Reexamination Certificate

active

06552606

ABSTRACT:

BACKGROUND OF THE INVENTION
The invention relates to an amplifier circuit for amplifying electric signals, comprising controllable switching means for generating a block wave signal whose amplitude varies between first and second supply voltage values during operation, filter means for filtering said block wave signal so as to produce an output signal, which filter means comprise a self-inductance and a capacitance, means for providing a filter capacitance current proportional to the current through the filter capacitance, modulating means for pulse width modulation of the block wave signal by driving the switching means in response to an input signal to be amplified, and correction means for providing from a reference value derived from the input signal and an output signal value proportional to the output signal a correction signal for controlling the modulating means.
An amplifier circuit of this kind is disclosed in U.S. Pat. No. 5,606,289, in practice also known as a so-called class D amplifier.
In a class D amplifier circuit a block wave signal is generated which has a frequency which is much higher than the highest frequency of the input signal to be amplified. The pulse width ratio of this signal is modulated so that the average value of the block wave signal is proportional to the input signal. By applying the block wave signal to a low-pass filter or resonator circuit, with a cut-off frequency ranging between the highest signal frequency and the frequency of the block wave signal, an output signal is produced from which the switching frequency or block wave frequency and higher frequencies of the block wave signal have been removed. The output signal represents the average value of the block wave signal, and consequently of, the input signal, which is amplified, however, by an amplification factor which is determined by the electrical characteristics of the modulator, the correction signal, the supply source and the switching means. Usually, switching transistors such as MOSFET's (Metallic Oxide Semiconductor Field Effect Transistors) are used as the switching means.
Linear amplifiers, such as class A and class AB amplifiers, for example, whose amplifier stage is essentially operated as a controllable series resistor, have a very low energetic efficiency, since a high heat dissipation occurs in the output stage when the amplifier is not driven to full load. An amplifier circuit comprising a switched output stage, on the other hand, such as the amplifier circuit according to the invention, only exhibits a small degree of heat dissipation, since the current through the output stage is zero when the switching means are off, and the voltage across the output stage is practically zero when the switching means are on. Switching amplifiers, or class D amplifiers, have a very high energetic efficiency, >90% in practice.
In practice a number of undesirable effects occur in switching amplifiers, which cause interferences of the ideal output signal. The interferences can be subdivided into internal errors and external errors.

__RECORDED INFORMATION__:
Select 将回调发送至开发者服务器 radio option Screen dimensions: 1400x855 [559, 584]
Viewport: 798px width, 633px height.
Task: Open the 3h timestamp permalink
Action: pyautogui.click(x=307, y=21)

__WRITTEN REQUEST A__: Using the amplifier patent excerpt, decide whether each statement agrees with it: (i) switching amplifiers reach an efficiency above 90% in practice; (ii) the block wave signal has a lower frequency than the highest frequency of the input signal; (iii) MOSFETs are usually used as the switching means. Answer each with yes or no and quote the words of the excerpt that decide it.
__WRITTEN REQUEST B__: Rewrite the part of the amplifier patent excerpt between "Linear amplifiers, such" and "efficiency, >90% in practice.", inclusive, substituting "final stage" for "output stage" throughout.
The data is not needed for this work.

__WRITTEN REPLY A__:
(i) Yes: "Switching amplifiers, or class D amplifiers, have a very high energetic efficiency, >90% in practice."
(ii) No: "a block wave signal is generated which has a frequency which is much higher than the highest frequency of the input signal to be amplified."
(iii) Yes: "Usually, switching transistors such as MOSFET's (Metallic Oxide Semiconductor Field Effect Transistors) are used as the switching means."

__WRITTEN REPLY B__:
Linear amplifiers, such as class A and class AB amplifiers, for example, whose amplifier stage is essentially operated as a controllable series resistor, have a very low energetic efficiency, since a high heat dissipation occurs in the final stage when the amplifier is not driven to full load. An amplifier circuit comprising a switched final stage, on the other hand, such as the amplifier circuit according to the invention, only exhibits a small degree of heat dissipation, since the current through the final stage is zero when the switching means are off, and the voltage across the final stage is practically zero when the switching means are on. Switching amplifiers, or class D amplifiers, have a very high energetic efficiency, >90% in practice.